2) EDUCATION ET HUMANITE
Pour saisir toute l’importance de ce phénomène, faisons un jeu et imaginons l’expérience suivante : essayons de nous abstraire de toutes les choses pratiques ou intellectuelles transmises par nos ancêtres depuis le début de l’humanité ; éliminons toutes les méthodes de communication, coupons nous de l’industrie, de l’agriculture, oublions toute l’histoire, le langage, etc, allons jusqu’à cet état inconcevable que serait notre conscience totalement vierge de toute influence humaine ; que resterait-il de nous même après ce dépouillement ? Est-ce un vêtement ou une part de notre âme que nous venons de laisser tomber ?

Reprenons maintenant toutes les enveloppes éducatives que nous avons essayé de quitter, en revivant leur histoire. Pour construire chacune d’elles que de tâtonnements, que de fragilité face à une hypothétique mais probable catastrophe qui laisserait l’homme dans le même état qu’au moment de son apparition.

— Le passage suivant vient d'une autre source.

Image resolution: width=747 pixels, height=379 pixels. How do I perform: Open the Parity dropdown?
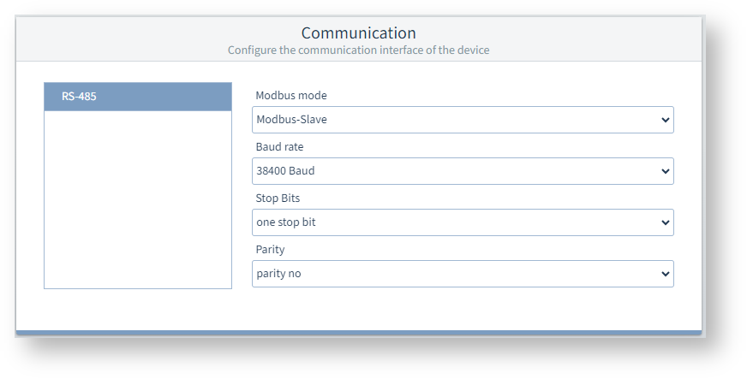463,274
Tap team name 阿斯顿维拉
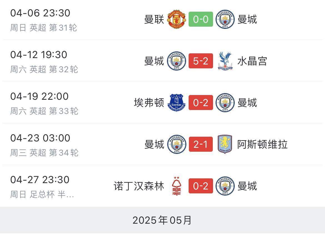This screenshot has height=242, width=325. [x=262, y=144]
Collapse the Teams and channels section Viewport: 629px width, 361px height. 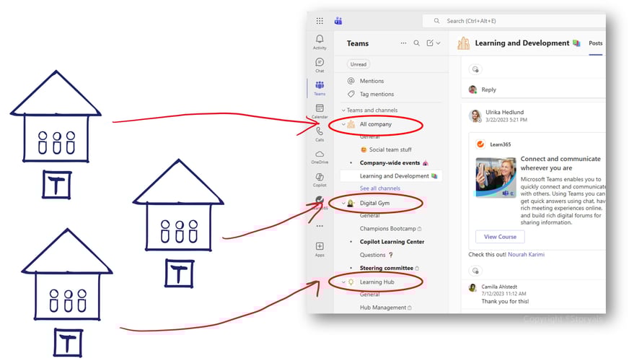(344, 110)
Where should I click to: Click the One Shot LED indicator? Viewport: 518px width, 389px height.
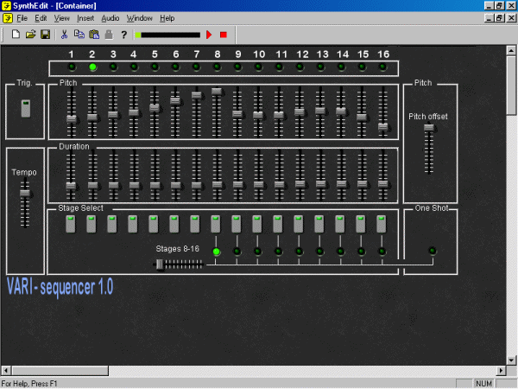(x=433, y=251)
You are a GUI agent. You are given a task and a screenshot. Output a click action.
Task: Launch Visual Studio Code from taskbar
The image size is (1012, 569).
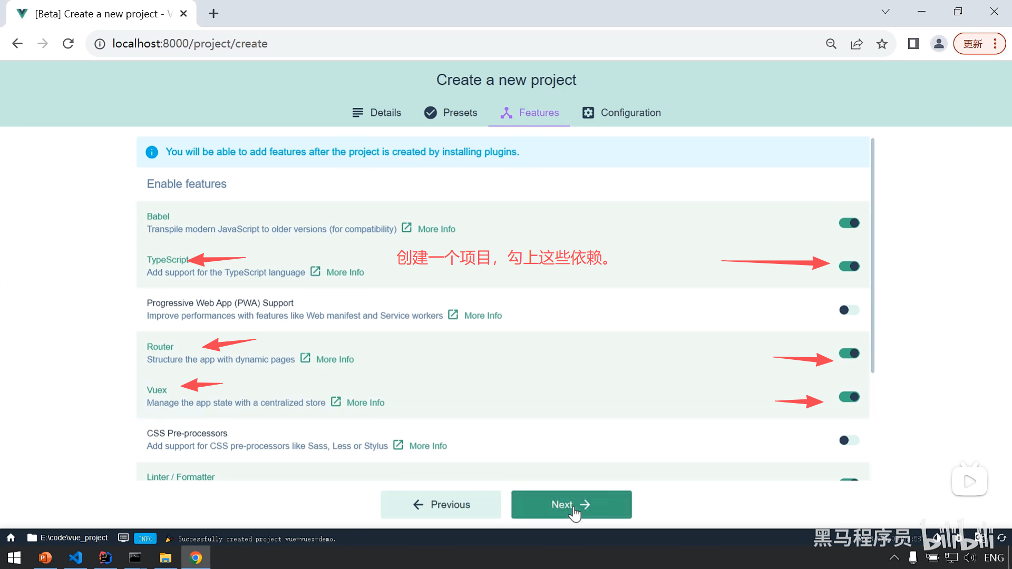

Comment ne pas reconnaître dans cette progression tâtonnante les mêmes moyens que ceux employés par la vie elle-même, dans son développement irréversible ! Considérée dans son état actuel, l’humanité est organiquement inséparable des développements de son éducation. Ce milieu additif n’est rien moins qu’une sorte de matrice aussi réelle que le sein de nos mères. Il est la mémoire de notre race où puisent et s’achèvent nos mémoires individuelles. Ce milieu additif fait partie intégrante de l’hérédité biologique.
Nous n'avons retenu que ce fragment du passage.